» EXTRACTED RECORDS
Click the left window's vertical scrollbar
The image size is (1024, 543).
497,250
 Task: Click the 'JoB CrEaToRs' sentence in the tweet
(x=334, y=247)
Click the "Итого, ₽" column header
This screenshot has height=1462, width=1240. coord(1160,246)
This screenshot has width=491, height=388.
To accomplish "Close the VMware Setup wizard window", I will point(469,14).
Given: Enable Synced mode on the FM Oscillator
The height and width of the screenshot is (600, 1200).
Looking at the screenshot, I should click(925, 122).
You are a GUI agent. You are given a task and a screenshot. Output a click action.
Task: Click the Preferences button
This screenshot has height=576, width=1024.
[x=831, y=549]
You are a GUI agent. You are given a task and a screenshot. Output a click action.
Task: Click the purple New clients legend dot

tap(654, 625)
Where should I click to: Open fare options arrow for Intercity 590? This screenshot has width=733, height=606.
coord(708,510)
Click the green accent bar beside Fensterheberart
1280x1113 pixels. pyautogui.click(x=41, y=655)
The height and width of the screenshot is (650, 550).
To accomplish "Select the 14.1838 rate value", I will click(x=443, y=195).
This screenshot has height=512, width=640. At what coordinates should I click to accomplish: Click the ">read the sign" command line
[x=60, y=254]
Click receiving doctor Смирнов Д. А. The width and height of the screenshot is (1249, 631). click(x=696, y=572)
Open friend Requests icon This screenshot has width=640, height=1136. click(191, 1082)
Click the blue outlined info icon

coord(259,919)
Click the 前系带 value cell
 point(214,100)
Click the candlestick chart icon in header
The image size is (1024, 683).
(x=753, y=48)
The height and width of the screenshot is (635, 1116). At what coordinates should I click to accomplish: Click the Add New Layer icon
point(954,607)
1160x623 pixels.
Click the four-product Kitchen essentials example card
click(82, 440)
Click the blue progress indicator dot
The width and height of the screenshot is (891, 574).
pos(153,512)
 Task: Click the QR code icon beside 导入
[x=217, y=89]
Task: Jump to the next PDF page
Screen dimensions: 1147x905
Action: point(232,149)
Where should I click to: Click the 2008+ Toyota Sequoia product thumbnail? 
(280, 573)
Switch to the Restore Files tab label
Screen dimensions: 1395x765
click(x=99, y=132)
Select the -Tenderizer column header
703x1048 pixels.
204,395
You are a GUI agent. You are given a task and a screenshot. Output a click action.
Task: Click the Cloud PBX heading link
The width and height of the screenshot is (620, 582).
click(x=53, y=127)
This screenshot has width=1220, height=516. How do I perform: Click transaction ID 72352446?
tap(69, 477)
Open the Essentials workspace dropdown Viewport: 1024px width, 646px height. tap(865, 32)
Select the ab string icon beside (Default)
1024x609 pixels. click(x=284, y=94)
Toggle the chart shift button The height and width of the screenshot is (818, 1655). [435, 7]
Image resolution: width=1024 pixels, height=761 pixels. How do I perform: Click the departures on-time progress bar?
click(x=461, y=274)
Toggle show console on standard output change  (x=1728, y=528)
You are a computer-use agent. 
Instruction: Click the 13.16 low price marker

» WHAT THE EXERCISE ASKS
Give the data back in full, matching it character for character.

» RESPONSE TO THIS TASK
Click the left window's vertical scrollbar
The image size is (1024, 543).
497,250
 Task: Click the 'JoB CrEaToRs' sentence in the tweet
(x=334, y=247)
Click the "Итого, ₽" column header
This screenshot has height=1462, width=1240. coord(1160,246)
This screenshot has width=491, height=388.
To accomplish "Close the VMware Setup wizard window", I will point(469,14).
Given: Enable Synced mode on the FM Oscillator
The height and width of the screenshot is (600, 1200).
Looking at the screenshot, I should click(925, 122).
You are a GUI agent. You are given a task and a screenshot. Output a click action.
Task: Click the Preferences button
This screenshot has height=576, width=1024.
[x=831, y=549]
You are a GUI agent. You are given a task and a screenshot. Output a click action.
Task: Click the purple New clients legend dot

tap(654, 625)
Where should I click to: Open fare options arrow for Intercity 590? This screenshot has width=733, height=606.
coord(708,510)
Click the green accent bar beside Fensterheberart
1280x1113 pixels. pyautogui.click(x=41, y=655)
The height and width of the screenshot is (650, 550).
To accomplish "Select the 14.1838 rate value", I will click(x=443, y=195).
This screenshot has height=512, width=640. At what coordinates should I click to accomplish: Click the ">read the sign" command line
[x=60, y=254]
Click receiving doctor Смирнов Д. А. The width and height of the screenshot is (1249, 631). click(x=696, y=572)
Open friend Requests icon This screenshot has width=640, height=1136. click(191, 1082)
Click the blue outlined info icon

coord(259,919)
Click the 前系带 value cell
 point(214,100)
Click the candlestick chart icon in header
The image size is (1024, 683).
(x=753, y=48)
The height and width of the screenshot is (635, 1116). At what coordinates should I click to accomplish: Click the Add New Layer icon
point(954,607)
1160x623 pixels.
Click the four-product Kitchen essentials example card
click(82, 440)
Click the blue progress indicator dot
The width and height of the screenshot is (891, 574).
pos(153,512)
 Task: Click the QR code icon beside 导入
[x=217, y=89]
Task: Jump to the next PDF page
Screen dimensions: 1147x905
Action: point(232,149)
Where should I click to: Click the 2008+ Toyota Sequoia product thumbnail? 
(280, 573)
Switch to the Restore Files tab label
Screen dimensions: 1395x765
click(x=99, y=132)
Select the -Tenderizer column header
703x1048 pixels.
204,395
You are a GUI agent. You are given a task and a screenshot. Output a click action.
Task: Click the Cloud PBX heading link
The width and height of the screenshot is (620, 582).
click(x=53, y=127)
This screenshot has width=1220, height=516. How do I perform: Click transaction ID 72352446?
tap(69, 477)
Open the Essentials workspace dropdown Viewport: 1024px width, 646px height. tap(865, 32)
Select the ab string icon beside (Default)
1024x609 pixels. click(x=284, y=94)
Toggle the chart shift button The height and width of the screenshot is (818, 1655). [435, 7]
Image resolution: width=1024 pixels, height=761 pixels. How do I perform: Click the departures on-time progress bar?
click(x=461, y=274)
Toggle show console on standard output change  (x=1728, y=528)
You are a computer-use agent. 
Instruction: Click the 13.16 low price marker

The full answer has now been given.